October 19, 2020
By Christopher Monckton of Brenchley
Professor Nils-Axel Mörner, who died on Friday October 16 aged 83 after a short illness, knew more about sea level than did Poseidon himself. He wrote more than 650 papers on the subject in his long and distinguished career. He became even more well-known after his retirement than before it, because he decided to take the risk of publicly opposing the false notion, profitably peddled by the Intergovernmental Panel on Climate Change et hoc genus omne, that global warming would cause many meters of sea-level rise.
On one occasion, when the climate Communists were reporting that Bangladesh was subsiding beneath the rising waves, he went on a fact-finding trip to Bangladesh with a group of fellow sea-level specialists. All the others were true-believers, so they just drifted along with the Party Line and took few measurements.

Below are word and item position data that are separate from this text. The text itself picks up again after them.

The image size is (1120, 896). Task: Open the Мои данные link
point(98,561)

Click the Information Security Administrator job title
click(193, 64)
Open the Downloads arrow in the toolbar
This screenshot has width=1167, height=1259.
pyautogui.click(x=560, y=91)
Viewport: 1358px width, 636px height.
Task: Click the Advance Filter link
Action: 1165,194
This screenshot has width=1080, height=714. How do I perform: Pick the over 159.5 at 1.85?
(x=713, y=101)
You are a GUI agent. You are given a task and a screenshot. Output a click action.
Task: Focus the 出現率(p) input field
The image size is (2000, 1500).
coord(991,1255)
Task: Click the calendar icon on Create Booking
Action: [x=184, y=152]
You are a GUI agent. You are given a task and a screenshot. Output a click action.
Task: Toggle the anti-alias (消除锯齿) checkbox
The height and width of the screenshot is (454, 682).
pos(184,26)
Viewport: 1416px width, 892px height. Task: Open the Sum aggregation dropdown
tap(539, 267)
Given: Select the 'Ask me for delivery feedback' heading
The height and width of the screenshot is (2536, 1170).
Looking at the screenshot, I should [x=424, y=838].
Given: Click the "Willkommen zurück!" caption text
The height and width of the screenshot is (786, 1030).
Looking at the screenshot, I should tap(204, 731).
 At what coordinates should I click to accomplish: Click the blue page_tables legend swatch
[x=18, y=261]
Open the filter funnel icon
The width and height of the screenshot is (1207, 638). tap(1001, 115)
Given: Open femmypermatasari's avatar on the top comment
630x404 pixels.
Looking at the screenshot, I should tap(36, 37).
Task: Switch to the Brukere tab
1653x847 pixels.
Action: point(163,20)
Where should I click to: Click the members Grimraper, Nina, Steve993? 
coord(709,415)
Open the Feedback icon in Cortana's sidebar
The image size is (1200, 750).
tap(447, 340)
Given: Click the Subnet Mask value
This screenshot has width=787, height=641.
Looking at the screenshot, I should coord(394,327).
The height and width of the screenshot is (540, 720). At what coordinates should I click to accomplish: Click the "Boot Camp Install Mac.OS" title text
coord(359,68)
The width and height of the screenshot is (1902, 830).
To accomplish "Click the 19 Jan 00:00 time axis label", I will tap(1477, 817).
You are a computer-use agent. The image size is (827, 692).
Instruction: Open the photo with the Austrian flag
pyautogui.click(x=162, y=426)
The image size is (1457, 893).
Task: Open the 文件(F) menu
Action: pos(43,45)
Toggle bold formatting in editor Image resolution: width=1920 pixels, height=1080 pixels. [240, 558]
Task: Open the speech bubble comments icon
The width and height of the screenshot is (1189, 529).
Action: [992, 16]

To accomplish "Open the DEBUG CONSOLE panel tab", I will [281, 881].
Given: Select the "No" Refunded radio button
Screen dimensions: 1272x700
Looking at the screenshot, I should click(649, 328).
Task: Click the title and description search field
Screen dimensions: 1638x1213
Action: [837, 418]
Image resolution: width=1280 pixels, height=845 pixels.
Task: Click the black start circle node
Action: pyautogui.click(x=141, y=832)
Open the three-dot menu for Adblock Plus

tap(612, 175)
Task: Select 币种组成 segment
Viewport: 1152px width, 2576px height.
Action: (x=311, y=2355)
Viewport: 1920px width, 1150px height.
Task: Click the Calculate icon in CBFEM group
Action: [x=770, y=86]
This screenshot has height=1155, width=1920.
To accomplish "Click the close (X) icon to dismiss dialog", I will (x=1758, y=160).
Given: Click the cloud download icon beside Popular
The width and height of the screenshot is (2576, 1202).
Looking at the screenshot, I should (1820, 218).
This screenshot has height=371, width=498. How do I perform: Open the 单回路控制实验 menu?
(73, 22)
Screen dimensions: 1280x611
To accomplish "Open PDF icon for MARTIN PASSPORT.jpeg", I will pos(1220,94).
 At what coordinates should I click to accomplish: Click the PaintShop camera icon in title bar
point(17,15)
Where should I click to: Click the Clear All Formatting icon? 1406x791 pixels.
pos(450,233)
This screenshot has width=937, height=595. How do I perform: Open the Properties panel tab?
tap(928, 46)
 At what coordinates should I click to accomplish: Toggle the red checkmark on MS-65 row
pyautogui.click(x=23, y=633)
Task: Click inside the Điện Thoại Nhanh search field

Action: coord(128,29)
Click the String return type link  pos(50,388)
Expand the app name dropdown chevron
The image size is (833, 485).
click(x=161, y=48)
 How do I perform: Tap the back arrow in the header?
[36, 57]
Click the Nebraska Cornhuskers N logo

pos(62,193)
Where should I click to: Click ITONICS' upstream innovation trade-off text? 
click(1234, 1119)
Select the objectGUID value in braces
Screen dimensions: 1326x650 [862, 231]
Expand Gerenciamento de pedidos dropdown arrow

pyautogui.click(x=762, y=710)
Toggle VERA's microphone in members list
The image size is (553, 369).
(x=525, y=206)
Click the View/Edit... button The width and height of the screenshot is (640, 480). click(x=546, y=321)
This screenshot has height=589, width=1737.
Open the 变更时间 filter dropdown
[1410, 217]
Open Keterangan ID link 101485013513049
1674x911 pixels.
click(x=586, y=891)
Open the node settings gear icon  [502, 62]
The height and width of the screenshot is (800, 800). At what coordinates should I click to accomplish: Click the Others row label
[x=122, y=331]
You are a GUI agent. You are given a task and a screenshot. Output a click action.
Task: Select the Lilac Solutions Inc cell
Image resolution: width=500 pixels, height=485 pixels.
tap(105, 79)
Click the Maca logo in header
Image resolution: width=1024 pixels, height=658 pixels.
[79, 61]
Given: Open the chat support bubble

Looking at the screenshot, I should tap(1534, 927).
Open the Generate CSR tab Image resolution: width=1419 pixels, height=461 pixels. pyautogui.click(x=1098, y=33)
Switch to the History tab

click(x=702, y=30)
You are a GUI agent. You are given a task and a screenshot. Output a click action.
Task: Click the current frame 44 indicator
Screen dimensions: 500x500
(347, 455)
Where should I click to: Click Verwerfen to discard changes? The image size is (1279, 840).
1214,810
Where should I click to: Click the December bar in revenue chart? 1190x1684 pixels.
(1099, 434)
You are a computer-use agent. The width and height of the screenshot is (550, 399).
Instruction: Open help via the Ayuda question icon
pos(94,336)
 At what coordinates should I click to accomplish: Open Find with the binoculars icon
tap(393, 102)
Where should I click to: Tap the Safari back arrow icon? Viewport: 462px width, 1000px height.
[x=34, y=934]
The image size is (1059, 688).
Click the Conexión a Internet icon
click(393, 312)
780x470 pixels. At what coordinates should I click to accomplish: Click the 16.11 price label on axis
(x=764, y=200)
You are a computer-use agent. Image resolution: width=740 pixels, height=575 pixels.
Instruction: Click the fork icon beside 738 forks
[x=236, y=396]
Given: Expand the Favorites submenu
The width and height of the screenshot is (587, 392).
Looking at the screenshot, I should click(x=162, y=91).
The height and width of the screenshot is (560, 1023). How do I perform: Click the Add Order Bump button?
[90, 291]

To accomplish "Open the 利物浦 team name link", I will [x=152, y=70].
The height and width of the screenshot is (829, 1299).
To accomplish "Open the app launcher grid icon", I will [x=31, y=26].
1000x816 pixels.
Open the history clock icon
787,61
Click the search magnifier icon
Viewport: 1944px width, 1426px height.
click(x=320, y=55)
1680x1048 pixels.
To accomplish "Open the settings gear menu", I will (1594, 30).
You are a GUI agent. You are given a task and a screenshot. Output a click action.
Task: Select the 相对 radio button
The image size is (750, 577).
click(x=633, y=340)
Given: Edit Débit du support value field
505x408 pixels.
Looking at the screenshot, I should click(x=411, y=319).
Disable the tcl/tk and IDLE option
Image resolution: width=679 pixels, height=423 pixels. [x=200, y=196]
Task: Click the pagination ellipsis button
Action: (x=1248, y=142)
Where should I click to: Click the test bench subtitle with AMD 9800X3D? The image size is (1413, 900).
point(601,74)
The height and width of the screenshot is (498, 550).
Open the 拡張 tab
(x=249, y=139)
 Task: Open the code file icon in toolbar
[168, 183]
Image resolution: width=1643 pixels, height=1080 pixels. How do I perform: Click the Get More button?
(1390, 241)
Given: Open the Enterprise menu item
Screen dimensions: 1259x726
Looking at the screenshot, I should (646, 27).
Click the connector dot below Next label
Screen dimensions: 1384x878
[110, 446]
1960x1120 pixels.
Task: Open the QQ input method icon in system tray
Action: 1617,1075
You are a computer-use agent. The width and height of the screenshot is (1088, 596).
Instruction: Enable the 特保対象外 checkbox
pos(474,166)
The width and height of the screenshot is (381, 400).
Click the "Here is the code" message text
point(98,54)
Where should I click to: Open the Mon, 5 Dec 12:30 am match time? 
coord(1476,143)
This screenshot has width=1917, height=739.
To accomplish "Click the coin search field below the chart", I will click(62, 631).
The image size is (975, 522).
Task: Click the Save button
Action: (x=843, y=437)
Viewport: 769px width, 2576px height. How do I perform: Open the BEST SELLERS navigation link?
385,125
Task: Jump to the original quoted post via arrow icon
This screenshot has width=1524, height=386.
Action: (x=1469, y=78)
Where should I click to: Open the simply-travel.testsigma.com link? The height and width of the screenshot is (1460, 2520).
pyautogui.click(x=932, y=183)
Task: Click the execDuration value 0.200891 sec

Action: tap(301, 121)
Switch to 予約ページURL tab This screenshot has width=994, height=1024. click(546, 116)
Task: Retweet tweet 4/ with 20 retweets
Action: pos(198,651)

Only the Professor not only used his altimeter but walked 100 meters uphill, in his late 70s, and back down again so that the instrument would be correctly calibrated. Only the Professor subsequently reported that, as a result of those measurements, sea level off Bangladesh was actually falling. Only the Professor reported that in the few beaches where the sea had encroached, it had done so not because of global warming and consequent sea-level rise but because local prawn farmers had grubbed up the mangroves whose roots had previously kept the coastline stable.
On another occasion Professor Mörner was visiting the Maldives when he noticed a small tree, 40 years old, right on the beach, in leaf but lying on its side. The fact that the tree was still there, feet from the ocean and inches above sea level, after 40 years told him that there had been no sea-level rise since the tree had first begun to grow, or it would have been drowned.
He enquired locally about whether there had been an exceptional spring tide caused by global warming and sea-level rise that had overthrown the tree. He discovered, however, that a group of Australian environmental extremists had visited the beach shortly before him. They had realized that the presence of the tree showed that the official sea-level record showing a sharp rise over the past half-century must be incorrect, and had uprooted the tree. Professor Mörner stood it back up again and photographed it.